I wanted to create an RScript tutorial leveled toward students who are just learning how to graph, perhaps already having learned basic graphing using lattice. For assistance in creating this work, I used Getting Started With R, An Introduction for Biologists (2nd ed.) from Oxford University Press.
First, let’s open up a dataset. I chose the iris dataset.
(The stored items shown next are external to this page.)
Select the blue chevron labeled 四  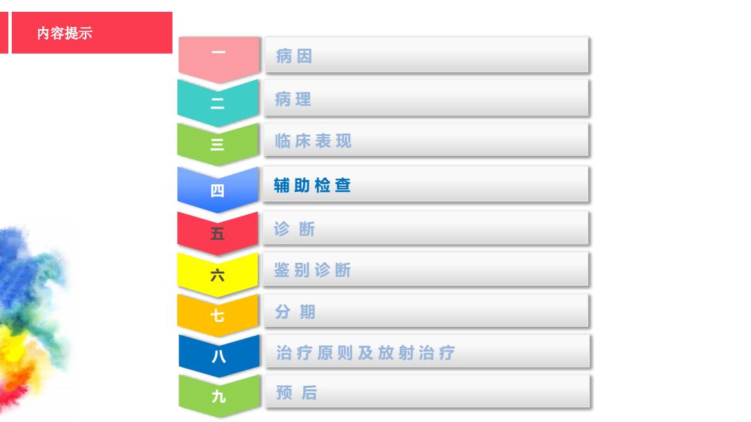tap(218, 189)
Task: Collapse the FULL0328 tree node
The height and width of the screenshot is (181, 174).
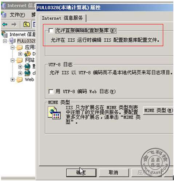Action: click(5, 41)
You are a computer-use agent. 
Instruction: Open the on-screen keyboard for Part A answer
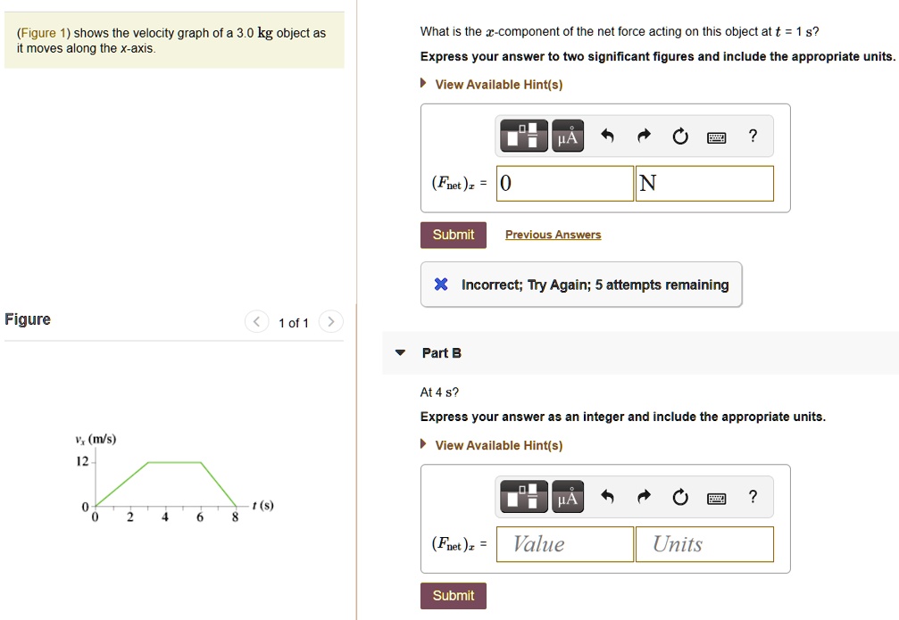tap(717, 136)
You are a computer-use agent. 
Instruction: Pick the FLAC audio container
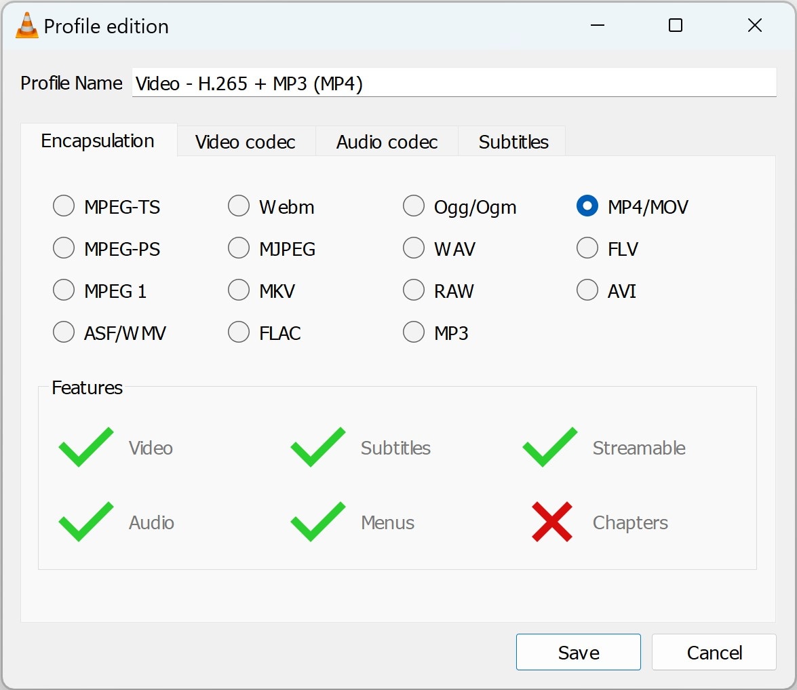(239, 332)
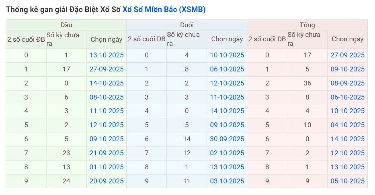This screenshot has height=195, width=375.
Task: Click date 30-09-2025 in Đuôi table
Action: click(227, 139)
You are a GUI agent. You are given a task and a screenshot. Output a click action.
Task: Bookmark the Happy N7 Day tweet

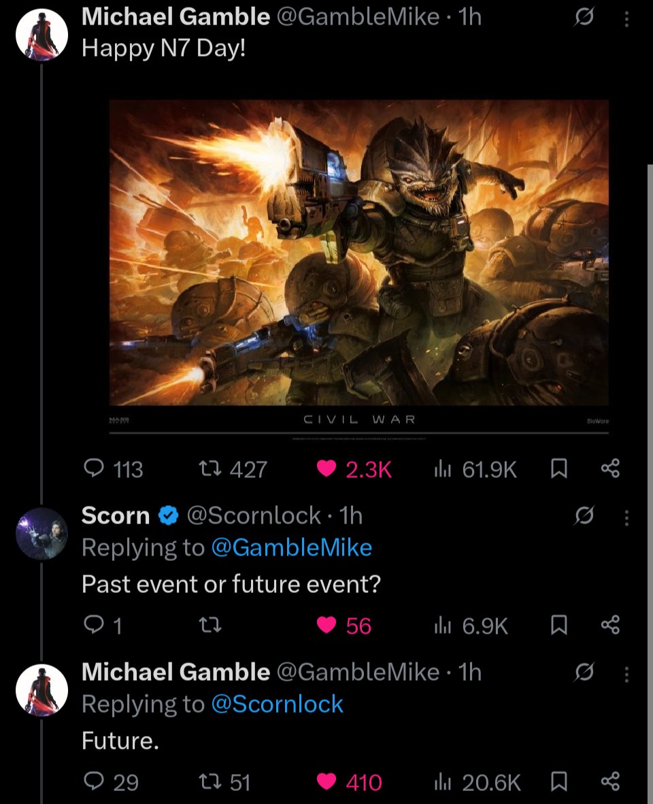click(558, 468)
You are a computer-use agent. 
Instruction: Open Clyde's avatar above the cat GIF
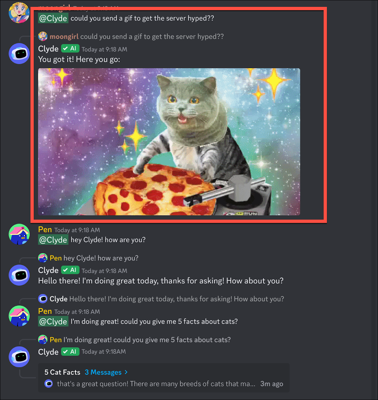click(19, 53)
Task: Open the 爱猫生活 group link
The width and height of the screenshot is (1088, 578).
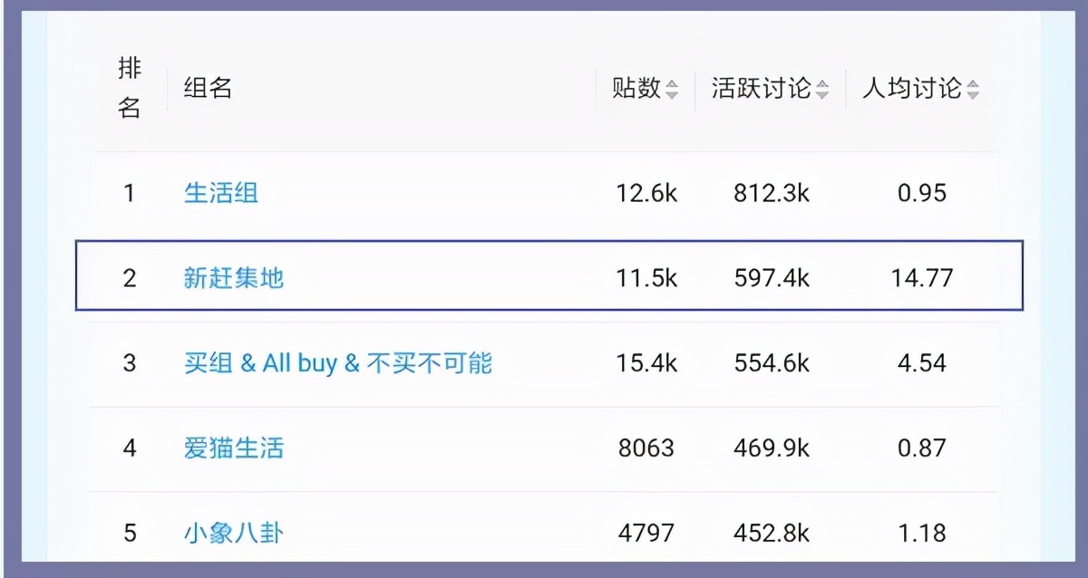Action: pyautogui.click(x=234, y=448)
library("ggplot2", lib.loc="/Library/Frameworks/R.framework/Versions/3.3/Resources/library")
data(iris)
View(iris)
SCATTER PLOTS
The first graph that I made used an xy scatterplot which looked at iris sepal length by petal length. Note that the first line starts with a ggplot command, followed by the dataset itself, and then the x,y parameters. Additional lines are indicated with a “+” at the end of the preceding command line. Each new line is an add-on layer. In this case, the add-on layer puts individual points on the graph.
The aes argument is important, as it lets you define the graph’s variables as well as features of the graph. It is always in the first line of the command, from what I have seen.
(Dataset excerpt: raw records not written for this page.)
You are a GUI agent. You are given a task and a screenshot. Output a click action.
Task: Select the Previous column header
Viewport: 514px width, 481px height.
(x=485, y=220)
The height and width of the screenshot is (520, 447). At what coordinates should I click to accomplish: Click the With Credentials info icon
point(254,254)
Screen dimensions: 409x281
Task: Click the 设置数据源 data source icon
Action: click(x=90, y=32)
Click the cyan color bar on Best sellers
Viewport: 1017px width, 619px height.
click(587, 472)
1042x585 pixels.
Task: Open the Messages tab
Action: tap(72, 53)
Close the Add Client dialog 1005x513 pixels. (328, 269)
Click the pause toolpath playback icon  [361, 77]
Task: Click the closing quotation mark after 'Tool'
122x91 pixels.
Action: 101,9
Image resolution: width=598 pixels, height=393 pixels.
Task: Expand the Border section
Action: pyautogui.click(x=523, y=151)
ggplot(iris, aes(x=Sepal.Length, y=Petal.Length))+
geom_point()
To get rid of the gray background, which is apparently something many are interested in doing, you would add the line: theme_bw()
You can also add x and y axis labels with units to your graph:
ggplot(iris, aes(x=Sepal.Length, y=Petal.Length))+
geom_point()+
theme_bw()+
xlab("Sepal Length (mm)")+
ylab("Petal Length (mm)")
The iris dataset contains data collected from 3 different iris species. The graph we just drew does not represent those species, and we may wish to find differences between species. The “color” command in the first line will delineate data points by species. One can also replace “color” for “Shape” and get different shaped data points.
ggplot(iris, aes(x=Sepal.Length, y=Petal.Length, color=Species))+
geom_point()+
theme_bw()+
xlab("Sepal Length(mm)")+
ylab("Petal Length(mm)")
BOX AND WHISKER PLOTS
Another graphing type that we use a lot in the Introductory Biology labs is the box and whisker plot. These too are simply made in ggplot2 using much of the same commands that we saw in the scatter plots. Here we graph the petal length of 3 iris species. The geom_boxplot command designates the plot type.
ggplot(iris, aes(x=Species, y=Petal.Length))+
geom_boxplot()+
xlab("Iris species")+
ylab("Petal length (mm)")
To enhance this graph beyond the box and whiskers, one can also plot the individual data points. The geom_point layer allows you to indicate the size of the points, the color of the points, and the transparenct of the points (e.g. alpha)
ggplot(iris, aes(x=Species, y=Petal.Length))+
geom_boxplot()+
geom_point(size=2, color='blue', alpha=0.1)+
xlab("Iris species")+
ylab("Petal length (mm)")
HISTOGRAMS
Lastly, I used ggplot2 to learn how to make histograms. Histograms unlike the 2 previous plot types only have a single variable, and the frequency of this variable is graphed by R itself.
ggplot(iris, aes (x=Sepal.Length))+
geom_histogram()+
xlab("Sepal Length (mm)")
## `stat_bin()` using `bins = 30`. Pick better value with `binwidth`.
This creates a histogram which is unattractive, and without prompting, R itself advises that you stipulate a better bin width. You can do this by adding parameters to the parentheses in the geom_histogram line of command.
ggplot(iris, aes (x=Sepal.Length))+
geom_histogram(bins=10)+
xlab("Sepal Length (mm)")
This histogram lumps together all the sepals of all three species. We can also draw 3 separate distributions of sepal length by individual species. This is called a “facet” in ggplot
ggplot(iris, aes (x=Sepal.Length))+
geom_histogram(bins=10)+
xlab("Sepal Length (mm)")+
facet_wrap(~Species)
SAVING PLOTS
ggplot2 also has a clever function where you can save individual plots to the project you are working within. This uses the command “ggsave()”, with the file name that you create and the file type, (e.g. .png) in the name.
FUTURE DIRECTIONS
These three plot types are the ones that we generally stress in the Introductory Biology Laboratory. The future directions of my personal learning of ggplot2 will include instruction in how to customize plots, as well as how to coordinate plots with the basic statistics that we teach.